(Stored data)
Content starts

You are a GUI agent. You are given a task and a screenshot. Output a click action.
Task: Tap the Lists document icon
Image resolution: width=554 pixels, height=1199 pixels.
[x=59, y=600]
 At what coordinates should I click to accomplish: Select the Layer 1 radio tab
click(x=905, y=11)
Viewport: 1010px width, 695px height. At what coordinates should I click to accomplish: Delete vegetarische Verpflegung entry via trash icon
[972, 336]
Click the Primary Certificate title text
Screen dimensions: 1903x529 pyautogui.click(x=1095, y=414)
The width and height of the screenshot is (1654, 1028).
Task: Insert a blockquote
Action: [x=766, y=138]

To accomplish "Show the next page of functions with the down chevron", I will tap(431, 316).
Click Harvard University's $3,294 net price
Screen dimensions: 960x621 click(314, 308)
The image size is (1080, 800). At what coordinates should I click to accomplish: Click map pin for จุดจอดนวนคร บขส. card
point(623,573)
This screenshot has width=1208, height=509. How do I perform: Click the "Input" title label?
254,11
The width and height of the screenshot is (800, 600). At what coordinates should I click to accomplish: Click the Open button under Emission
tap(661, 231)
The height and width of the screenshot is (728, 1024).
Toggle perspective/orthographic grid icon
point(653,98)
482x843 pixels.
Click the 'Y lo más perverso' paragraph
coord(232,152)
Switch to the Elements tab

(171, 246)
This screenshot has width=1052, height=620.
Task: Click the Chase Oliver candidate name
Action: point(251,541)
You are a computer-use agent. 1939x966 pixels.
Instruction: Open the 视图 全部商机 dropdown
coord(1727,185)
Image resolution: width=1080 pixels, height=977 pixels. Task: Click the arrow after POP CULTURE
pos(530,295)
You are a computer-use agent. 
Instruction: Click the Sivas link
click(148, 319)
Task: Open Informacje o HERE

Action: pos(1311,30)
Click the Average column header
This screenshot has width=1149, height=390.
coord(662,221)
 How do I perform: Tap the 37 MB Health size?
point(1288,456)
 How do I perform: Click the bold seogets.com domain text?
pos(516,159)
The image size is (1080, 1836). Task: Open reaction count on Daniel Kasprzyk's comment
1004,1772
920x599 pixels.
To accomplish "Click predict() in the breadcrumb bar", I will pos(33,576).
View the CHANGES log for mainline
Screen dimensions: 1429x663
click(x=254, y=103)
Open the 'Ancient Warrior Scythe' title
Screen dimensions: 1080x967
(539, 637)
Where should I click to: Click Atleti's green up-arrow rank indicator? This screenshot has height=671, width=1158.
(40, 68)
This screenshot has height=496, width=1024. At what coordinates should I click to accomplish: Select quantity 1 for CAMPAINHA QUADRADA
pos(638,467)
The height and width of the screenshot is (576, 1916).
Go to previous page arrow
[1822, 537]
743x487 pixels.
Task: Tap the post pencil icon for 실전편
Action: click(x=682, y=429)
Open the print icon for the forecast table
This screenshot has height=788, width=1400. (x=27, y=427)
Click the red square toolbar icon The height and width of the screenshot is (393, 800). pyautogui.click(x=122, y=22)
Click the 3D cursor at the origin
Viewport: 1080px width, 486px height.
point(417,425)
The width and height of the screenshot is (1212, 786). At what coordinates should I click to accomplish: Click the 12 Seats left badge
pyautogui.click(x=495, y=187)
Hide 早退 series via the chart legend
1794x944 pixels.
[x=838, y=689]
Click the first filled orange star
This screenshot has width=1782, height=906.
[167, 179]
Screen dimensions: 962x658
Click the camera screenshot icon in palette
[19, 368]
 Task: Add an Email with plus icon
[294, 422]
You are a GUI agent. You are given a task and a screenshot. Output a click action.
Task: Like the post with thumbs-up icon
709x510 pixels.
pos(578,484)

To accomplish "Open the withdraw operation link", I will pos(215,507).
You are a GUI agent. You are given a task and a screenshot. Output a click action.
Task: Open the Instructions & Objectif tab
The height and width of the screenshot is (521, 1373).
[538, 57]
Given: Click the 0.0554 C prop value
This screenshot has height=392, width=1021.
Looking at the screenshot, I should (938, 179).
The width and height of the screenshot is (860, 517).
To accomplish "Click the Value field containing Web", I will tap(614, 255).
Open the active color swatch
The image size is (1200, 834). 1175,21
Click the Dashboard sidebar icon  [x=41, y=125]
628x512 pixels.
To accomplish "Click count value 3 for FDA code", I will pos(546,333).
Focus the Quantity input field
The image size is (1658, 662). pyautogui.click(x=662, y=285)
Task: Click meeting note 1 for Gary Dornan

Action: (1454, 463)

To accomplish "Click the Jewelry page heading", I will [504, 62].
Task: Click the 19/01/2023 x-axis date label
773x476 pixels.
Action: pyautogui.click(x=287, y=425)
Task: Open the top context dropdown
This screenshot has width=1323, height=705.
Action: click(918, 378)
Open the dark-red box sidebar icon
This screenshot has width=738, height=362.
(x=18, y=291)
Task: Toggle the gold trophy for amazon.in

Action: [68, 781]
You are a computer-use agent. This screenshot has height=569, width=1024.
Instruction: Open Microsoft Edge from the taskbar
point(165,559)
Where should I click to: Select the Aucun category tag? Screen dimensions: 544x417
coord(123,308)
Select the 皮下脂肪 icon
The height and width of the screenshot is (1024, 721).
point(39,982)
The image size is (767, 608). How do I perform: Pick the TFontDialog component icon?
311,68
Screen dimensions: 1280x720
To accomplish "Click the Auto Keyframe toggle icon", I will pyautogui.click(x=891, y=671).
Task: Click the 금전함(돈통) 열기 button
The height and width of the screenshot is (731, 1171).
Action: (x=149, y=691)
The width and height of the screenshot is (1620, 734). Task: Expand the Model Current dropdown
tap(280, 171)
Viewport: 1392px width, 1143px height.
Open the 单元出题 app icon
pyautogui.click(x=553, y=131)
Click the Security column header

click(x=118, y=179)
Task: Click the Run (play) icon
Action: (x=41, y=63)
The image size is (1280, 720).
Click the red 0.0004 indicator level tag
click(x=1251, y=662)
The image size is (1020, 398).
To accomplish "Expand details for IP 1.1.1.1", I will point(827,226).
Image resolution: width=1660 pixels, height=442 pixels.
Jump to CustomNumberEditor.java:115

Content ends

What you have to do: Go through the records, tally the lines holding the word "computer", and give only the tally.

Your response: 3